View our latest analysis for SK Biopharmaceuticals
What Does SK Biopharmaceuticals' Recent Performance Look Like?
Recent times have been advantageous for SK Biopharmaceuticals as its revenues have been rising faster than most other companies. It seems the market expects this form will continue into the future, hence the elevated P/S ratio. You'd really hope so, otherwise you're paying a pretty hefty price for no particular reason.
Keen to find out how analysts think SK Biopharmaceuticals' future stacks up against the industry? In that case, our free report is a great place to start.Do Revenue Forecasts Match The High P/S Ratio?
In order to justify its P/S ratio, SK Biopharmaceuticals would need to produce outstanding growth that's well in excess of the industry.

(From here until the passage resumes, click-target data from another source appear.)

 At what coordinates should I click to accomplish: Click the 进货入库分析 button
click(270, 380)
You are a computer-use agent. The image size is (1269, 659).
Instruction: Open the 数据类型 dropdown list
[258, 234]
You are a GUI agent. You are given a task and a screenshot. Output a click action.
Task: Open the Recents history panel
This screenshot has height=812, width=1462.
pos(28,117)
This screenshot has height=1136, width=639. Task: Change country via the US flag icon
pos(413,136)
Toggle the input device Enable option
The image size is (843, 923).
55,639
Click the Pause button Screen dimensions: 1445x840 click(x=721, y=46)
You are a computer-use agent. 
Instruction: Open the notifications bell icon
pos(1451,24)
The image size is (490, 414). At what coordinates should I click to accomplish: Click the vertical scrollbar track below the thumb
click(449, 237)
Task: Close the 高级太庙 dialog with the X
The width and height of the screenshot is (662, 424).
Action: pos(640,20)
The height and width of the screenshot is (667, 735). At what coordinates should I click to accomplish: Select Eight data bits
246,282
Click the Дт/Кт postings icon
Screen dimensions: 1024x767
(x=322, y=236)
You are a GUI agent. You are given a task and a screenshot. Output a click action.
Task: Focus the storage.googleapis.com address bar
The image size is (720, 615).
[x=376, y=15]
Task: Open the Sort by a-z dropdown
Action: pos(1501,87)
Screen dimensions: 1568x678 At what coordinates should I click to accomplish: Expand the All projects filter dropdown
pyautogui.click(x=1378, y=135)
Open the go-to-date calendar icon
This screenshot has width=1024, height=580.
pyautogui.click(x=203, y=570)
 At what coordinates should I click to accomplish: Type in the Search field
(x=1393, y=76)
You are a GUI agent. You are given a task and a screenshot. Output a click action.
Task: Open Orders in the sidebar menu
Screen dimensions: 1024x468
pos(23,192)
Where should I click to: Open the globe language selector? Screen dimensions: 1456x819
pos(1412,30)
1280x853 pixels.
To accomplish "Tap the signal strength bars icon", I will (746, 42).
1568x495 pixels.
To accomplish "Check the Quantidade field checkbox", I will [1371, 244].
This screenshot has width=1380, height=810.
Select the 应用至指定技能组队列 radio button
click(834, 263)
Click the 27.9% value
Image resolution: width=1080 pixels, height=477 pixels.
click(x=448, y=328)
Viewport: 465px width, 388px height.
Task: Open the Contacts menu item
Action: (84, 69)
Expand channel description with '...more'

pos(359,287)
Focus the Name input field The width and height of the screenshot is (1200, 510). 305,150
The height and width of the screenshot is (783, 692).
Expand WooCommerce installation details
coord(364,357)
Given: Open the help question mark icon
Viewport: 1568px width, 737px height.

If we review the last year of revenue growth, the company posted a terrific increase of 44%. Spectacularly, three year revenue growth has ballooned by several orders of magnitude, thanks in part to the last 12 months of revenue growth. Therefore, it's fair to say the revenue growth recently has been superb for the company.
Turning to the outlook, the next three years should generate growth of 32% each year as estimated by the analysts watching the company. Meanwhile, the rest of the industry is forecast to only expand by 28% per year, which is noticeably less attractive.
In light of this, it's understandable that SK Biopharmaceuticals' P/S sits above the majority of other companies. Apparently shareholders aren't keen to offload something that is potentially eyeing a more prosperous future.
The Final Word
We'd say the price-to-sales ratio's power isn't primarily as a valuation instrument but rather to gauge current investor sentiment and future expectations.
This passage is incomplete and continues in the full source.